The idea here is that when you're dealing with a nonvolatile solute, you can calculate the vapor pressure of the solution by using the mole fraction of the solute and the vapor pressure of the pure solvent at the given temperature--think Raoult's Law here.

`color(blue)(ul(color(black)(P_"sol" = chi_"sucrose" * P_ ("H"_ 2"O")^@)))`

Here

• `P_"sol"` is the vapor pressure of the solution
• `chi_"sucrose"` is the mole fraction of sucrose
• `P_ ("H"_ 2"O")^@` is the vapor pressure of water at `25^@"C"`

Now, you know that your solution has a molality of `"1.5 m"`, which means that you get `1.5` moles of sucrose, the solute, for every `"1 kg"` of water, the solvent.
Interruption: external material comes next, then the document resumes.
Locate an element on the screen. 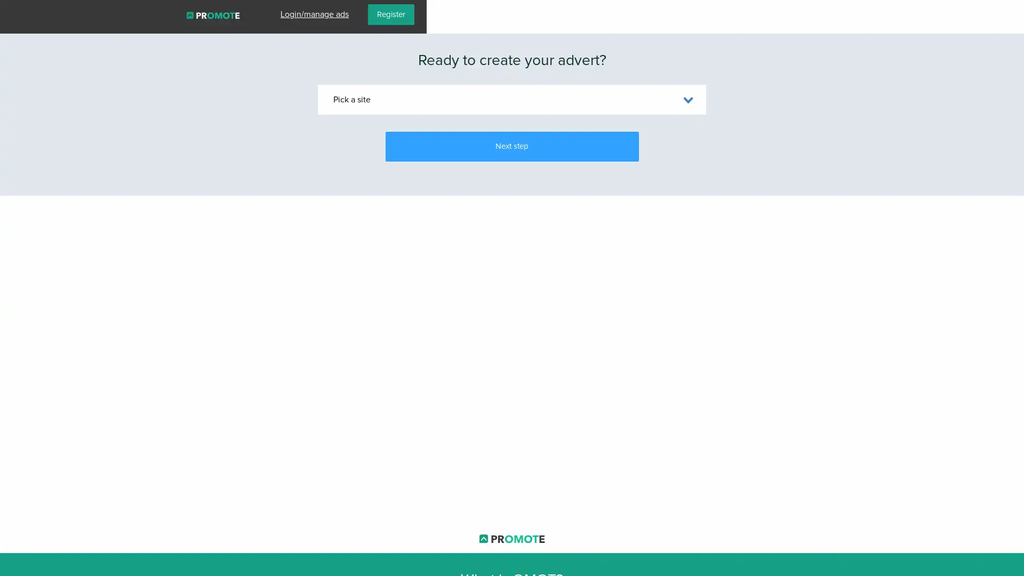 The image size is (1024, 576). Register is located at coordinates (987, 14).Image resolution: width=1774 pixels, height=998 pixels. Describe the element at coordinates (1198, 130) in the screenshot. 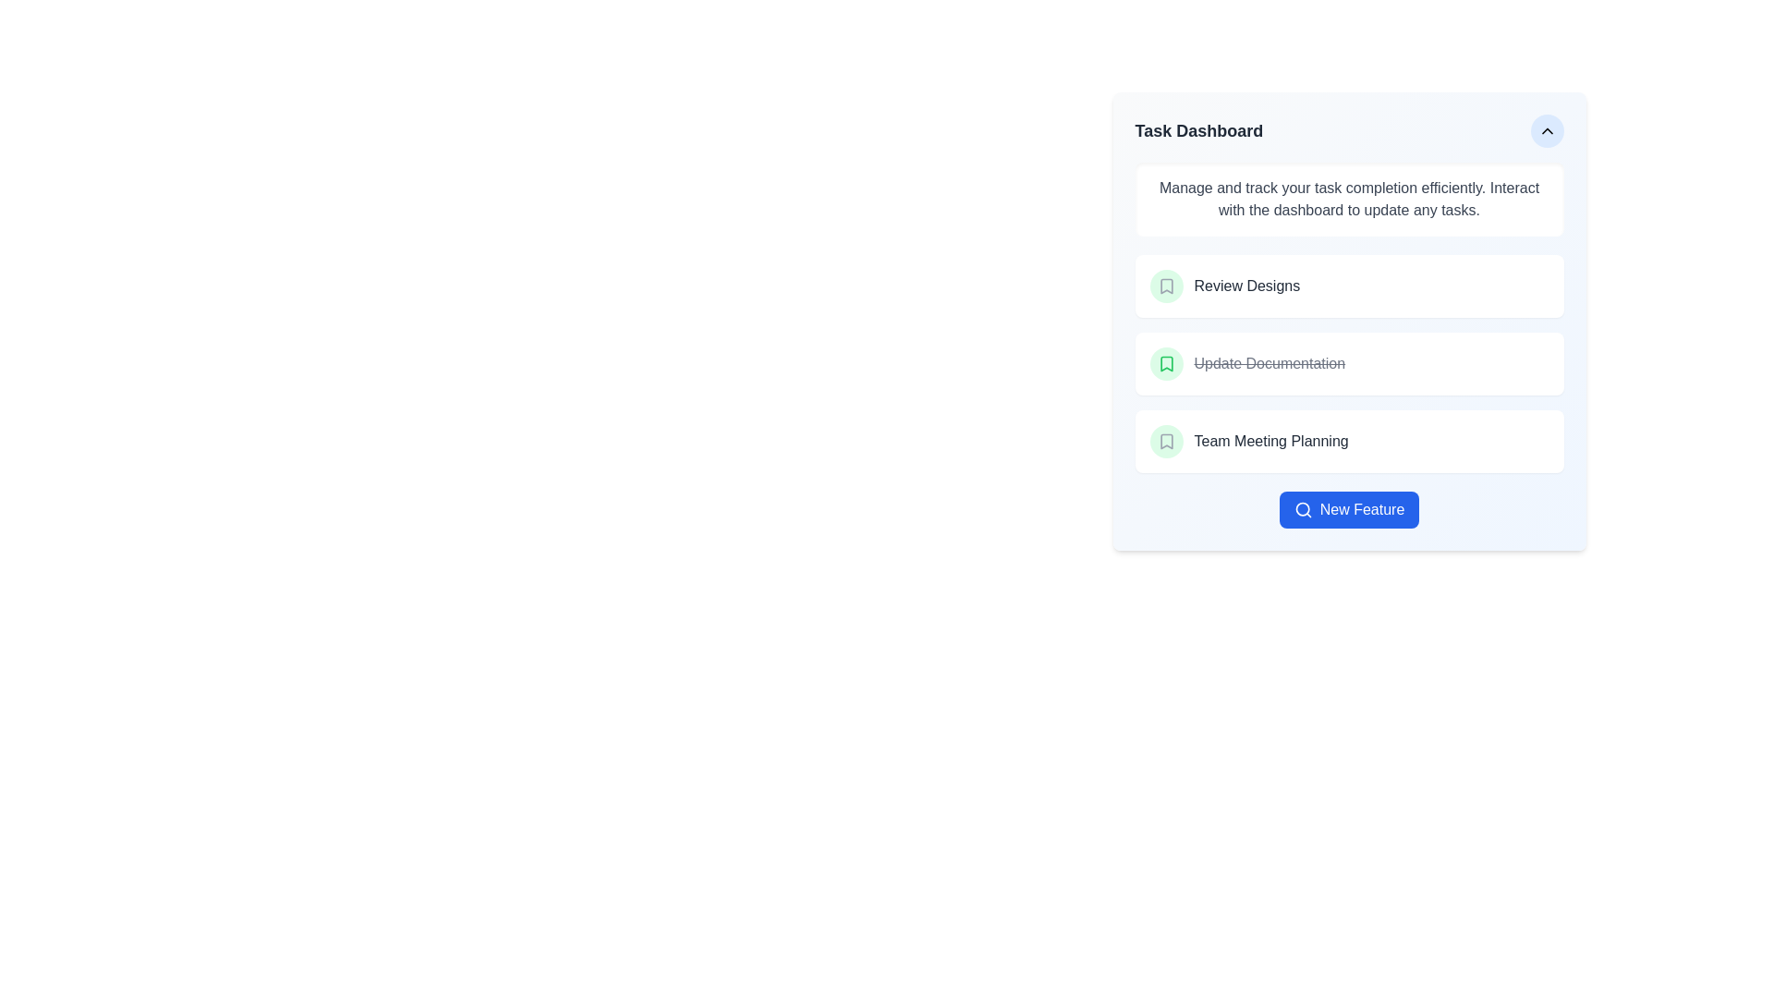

To make the calculations easier, let's pick a sample of this solution that contains exactly `"1 kg"` of water. Consequently, this sample will also contain `1.5` moles of sucrose.

Use the molar mass of water to convert the mass of water, which is equal to `10^3` `"g"`, to moles

`10^3 color(red)(cancel(color(black)("g"))) * ("1 mole H"_2"O")/(18.015color(red)(cancel(color(black)("g")))) = "55.51 moles H"_2"O"`

The mole fraction of sucrose is calculated by dividing the number of moles of sucrose by the total number of moles present in the solution.

`chi_"sucrose" = (1.5 color(red)(cancel(color(black)("moles"))))/((1.5 + 55.51)color(red)(cancel(color(black)("moles")))) = 0.0263`

You can thus say that the vapor pressure of the solution will be equal to

`P_"sol" = 0.0263 * "23.8 torr" = color(darkgreen)(ul(color(black)("0.63 torr")))`

The answer is rounded to two sig figs, the number of sig figs you have for the molality of the solution.